To begin digitalising the typeface, the letters are drawn out in Postscript, using as few nodes as possible, then they move to True Type to develop the typefaces further.At first on the characters a, e, h, i, o, p, t and v are looked at and developed as these have the most important characteristics which will then shape the rest of the typeface. Generally around 7/8 ideas are worked on at a time, then the client can narrow these down to 3. After this punctuation, and the rest of the uppercase and lowercase letters are introduced, however, just using a regular weight at this point. When the typeface is decided upon and the client is happy, this is when extreme weights are looked at, so extra bold and extra light, therefore everywhere else can fall between these two. 

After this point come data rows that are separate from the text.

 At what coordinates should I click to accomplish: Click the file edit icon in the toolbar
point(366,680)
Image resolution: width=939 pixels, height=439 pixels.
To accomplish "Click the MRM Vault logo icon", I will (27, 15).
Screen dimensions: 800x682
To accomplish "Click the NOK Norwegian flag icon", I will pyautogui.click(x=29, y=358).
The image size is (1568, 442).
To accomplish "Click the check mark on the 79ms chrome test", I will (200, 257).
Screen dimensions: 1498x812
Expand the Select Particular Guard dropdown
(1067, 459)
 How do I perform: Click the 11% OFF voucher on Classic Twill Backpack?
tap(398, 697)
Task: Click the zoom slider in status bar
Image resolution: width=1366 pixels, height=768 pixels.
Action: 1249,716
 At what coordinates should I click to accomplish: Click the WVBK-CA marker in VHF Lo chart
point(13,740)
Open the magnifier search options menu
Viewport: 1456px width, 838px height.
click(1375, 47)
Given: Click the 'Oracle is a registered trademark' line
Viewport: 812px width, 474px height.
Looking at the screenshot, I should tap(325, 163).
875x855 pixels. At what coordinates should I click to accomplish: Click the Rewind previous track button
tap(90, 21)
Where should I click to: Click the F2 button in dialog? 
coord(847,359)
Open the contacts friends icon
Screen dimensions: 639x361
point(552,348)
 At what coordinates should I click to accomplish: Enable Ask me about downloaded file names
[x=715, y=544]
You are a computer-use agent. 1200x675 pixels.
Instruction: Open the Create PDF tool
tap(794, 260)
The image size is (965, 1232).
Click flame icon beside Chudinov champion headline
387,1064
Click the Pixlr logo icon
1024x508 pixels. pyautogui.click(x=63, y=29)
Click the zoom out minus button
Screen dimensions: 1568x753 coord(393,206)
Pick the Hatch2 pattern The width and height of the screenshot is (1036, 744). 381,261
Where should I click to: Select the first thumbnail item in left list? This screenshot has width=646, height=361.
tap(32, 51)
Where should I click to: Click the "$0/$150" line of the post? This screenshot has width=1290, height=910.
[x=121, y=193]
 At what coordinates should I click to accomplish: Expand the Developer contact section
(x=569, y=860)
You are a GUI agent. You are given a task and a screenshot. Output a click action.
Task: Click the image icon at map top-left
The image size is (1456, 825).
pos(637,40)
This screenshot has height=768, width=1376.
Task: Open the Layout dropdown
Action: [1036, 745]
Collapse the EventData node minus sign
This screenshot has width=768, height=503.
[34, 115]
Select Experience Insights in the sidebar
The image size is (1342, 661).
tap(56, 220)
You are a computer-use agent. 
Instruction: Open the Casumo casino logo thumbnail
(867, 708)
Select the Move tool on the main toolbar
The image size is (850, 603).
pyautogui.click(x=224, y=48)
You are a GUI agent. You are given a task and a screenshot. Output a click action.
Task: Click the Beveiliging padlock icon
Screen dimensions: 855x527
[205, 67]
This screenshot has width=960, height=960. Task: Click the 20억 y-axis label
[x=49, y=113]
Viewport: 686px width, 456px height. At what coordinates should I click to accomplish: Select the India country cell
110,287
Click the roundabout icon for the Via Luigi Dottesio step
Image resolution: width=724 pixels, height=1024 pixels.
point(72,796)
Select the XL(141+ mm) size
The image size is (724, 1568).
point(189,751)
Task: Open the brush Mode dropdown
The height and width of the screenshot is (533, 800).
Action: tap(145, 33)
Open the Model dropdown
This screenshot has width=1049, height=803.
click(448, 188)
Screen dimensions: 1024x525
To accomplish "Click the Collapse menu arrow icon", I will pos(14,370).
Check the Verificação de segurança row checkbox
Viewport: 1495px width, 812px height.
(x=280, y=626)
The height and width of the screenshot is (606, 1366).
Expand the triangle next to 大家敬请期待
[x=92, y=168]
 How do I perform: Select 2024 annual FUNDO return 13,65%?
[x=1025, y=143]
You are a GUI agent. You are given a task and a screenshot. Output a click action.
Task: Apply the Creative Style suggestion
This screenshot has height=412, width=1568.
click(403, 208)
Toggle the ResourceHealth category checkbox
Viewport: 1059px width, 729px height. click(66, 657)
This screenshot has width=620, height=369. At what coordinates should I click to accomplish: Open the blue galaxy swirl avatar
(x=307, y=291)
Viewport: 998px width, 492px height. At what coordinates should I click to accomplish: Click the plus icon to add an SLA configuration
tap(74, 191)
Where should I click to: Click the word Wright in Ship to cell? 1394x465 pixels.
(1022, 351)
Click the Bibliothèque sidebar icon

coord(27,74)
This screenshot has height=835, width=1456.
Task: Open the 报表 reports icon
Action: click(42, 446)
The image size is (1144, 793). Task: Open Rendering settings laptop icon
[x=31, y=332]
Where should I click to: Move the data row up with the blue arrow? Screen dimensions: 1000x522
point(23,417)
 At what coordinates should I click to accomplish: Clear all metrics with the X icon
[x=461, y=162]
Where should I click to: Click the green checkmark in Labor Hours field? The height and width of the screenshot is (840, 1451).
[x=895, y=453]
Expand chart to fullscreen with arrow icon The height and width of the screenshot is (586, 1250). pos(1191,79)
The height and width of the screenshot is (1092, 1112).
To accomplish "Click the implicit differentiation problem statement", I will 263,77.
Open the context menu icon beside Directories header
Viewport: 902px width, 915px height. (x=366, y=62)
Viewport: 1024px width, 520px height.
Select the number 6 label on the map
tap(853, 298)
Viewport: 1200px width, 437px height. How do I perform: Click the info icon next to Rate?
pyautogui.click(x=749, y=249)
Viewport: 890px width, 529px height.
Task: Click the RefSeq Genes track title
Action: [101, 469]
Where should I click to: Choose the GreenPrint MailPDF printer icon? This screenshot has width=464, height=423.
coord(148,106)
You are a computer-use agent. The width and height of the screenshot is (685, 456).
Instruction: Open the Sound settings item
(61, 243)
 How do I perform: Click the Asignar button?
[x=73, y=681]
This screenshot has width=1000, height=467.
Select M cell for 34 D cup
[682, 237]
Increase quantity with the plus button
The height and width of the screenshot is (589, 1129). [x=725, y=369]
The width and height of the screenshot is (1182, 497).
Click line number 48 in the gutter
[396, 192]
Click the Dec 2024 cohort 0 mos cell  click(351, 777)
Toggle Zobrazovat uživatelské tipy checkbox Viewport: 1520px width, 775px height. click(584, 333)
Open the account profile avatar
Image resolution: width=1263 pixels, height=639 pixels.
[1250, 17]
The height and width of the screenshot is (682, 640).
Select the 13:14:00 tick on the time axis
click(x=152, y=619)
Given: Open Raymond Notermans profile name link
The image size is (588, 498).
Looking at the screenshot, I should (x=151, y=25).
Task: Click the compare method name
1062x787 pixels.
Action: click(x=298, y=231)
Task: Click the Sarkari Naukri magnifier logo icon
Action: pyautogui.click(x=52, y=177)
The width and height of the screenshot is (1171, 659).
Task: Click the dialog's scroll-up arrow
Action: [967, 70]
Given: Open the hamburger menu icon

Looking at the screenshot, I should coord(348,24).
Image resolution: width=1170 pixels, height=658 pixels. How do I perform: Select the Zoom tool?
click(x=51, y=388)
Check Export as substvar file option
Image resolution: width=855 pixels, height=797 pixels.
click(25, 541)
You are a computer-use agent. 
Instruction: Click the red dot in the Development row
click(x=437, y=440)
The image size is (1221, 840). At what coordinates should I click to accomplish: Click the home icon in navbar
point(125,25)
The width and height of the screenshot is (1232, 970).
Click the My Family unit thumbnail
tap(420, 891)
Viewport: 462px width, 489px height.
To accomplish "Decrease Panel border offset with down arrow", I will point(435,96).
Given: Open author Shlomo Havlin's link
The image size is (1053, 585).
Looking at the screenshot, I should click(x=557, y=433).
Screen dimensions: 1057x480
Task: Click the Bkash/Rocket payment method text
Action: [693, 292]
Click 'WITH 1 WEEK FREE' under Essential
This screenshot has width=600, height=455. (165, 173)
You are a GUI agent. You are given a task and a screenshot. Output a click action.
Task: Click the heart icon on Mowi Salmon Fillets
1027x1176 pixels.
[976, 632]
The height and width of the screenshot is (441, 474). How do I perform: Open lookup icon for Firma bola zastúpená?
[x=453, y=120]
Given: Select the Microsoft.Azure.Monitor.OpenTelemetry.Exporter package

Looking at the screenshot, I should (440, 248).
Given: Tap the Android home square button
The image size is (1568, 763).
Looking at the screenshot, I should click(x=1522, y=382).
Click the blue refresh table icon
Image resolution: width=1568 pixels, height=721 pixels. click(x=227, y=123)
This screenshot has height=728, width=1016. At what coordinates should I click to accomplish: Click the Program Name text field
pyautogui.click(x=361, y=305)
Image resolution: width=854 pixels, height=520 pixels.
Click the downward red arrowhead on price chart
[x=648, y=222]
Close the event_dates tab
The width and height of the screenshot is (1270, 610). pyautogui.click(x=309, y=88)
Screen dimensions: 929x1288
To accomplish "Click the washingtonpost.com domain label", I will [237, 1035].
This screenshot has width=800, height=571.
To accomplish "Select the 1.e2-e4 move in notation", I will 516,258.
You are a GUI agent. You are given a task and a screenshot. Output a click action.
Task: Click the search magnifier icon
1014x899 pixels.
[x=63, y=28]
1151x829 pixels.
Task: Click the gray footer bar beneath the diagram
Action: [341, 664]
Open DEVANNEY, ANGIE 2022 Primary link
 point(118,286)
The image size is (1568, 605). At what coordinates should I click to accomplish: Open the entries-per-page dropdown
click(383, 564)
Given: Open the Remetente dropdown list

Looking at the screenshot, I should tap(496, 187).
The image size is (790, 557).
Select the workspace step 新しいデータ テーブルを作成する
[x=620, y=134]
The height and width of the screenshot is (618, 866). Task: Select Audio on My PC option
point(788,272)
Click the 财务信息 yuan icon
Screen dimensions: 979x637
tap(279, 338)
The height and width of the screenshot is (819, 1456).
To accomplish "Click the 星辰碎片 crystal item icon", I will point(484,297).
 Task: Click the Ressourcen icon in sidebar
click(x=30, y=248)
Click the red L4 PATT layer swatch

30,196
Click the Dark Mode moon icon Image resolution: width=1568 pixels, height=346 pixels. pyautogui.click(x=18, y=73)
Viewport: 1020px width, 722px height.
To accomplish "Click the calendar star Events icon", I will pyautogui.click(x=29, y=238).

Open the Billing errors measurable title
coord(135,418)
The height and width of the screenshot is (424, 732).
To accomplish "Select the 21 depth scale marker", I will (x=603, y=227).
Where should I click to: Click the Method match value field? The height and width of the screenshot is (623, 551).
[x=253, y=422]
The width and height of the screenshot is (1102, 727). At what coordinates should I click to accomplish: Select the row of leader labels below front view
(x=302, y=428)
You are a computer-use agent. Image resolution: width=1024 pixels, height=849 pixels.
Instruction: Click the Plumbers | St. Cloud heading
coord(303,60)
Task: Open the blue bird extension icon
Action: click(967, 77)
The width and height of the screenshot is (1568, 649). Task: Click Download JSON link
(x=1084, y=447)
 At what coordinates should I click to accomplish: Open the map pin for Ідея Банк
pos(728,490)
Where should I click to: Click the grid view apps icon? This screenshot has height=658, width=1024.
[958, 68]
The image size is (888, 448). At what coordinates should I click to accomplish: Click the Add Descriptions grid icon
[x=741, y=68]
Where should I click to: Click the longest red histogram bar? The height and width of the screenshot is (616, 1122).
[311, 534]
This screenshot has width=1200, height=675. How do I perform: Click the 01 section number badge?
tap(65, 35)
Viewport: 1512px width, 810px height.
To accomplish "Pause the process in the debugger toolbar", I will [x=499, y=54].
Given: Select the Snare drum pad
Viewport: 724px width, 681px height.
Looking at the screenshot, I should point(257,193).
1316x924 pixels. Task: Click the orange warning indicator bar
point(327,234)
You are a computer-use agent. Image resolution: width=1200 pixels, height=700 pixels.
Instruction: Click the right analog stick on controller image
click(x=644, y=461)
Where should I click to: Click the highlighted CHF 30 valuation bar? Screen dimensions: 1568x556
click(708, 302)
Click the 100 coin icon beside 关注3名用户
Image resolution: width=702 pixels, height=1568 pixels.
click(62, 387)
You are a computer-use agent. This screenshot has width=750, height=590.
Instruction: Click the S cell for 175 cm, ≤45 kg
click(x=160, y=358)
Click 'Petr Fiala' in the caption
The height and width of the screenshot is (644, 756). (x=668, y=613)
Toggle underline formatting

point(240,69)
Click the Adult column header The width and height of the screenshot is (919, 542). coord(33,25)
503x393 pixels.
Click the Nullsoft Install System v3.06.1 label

Finally an Ascii set is produced including all uppercase, lowercase, numerals and punctuation and currency etc. The next thing to look at is the spacing and kerning and how the typeface is best well read. After this is the engineering part which is the other 50% of the job making sure that the fonts can work across all platforms consistently. Hinting is the next step which is controlling the way the pixels dit into the pixel grid to get better quality characters. Then finally the different versions of the typefaces are produced to fit with Desktop (TTF), Web Fonts (which are compressed versions), and App fonts. 


Optical Principles

We then took part in a workshop which was all about learning how to draw out letters and the characteristics that each letterform has and what needs to be considered. For example, the application of contrast which comes from the calligraphy behind the letters. The weight needs to be taken out of horizontals and the round on oval letters needs to be compensated for. When writing a 'H' and 'X', the bar and the cross have an optical centre rather than a mathematical centre as it needs to be adjusted to be balanced. After learning this, we had the chance to apply this new found knowledge ad previous learnt knowledge on type terminology together and try and draw out correctly aligned and proportioned letters.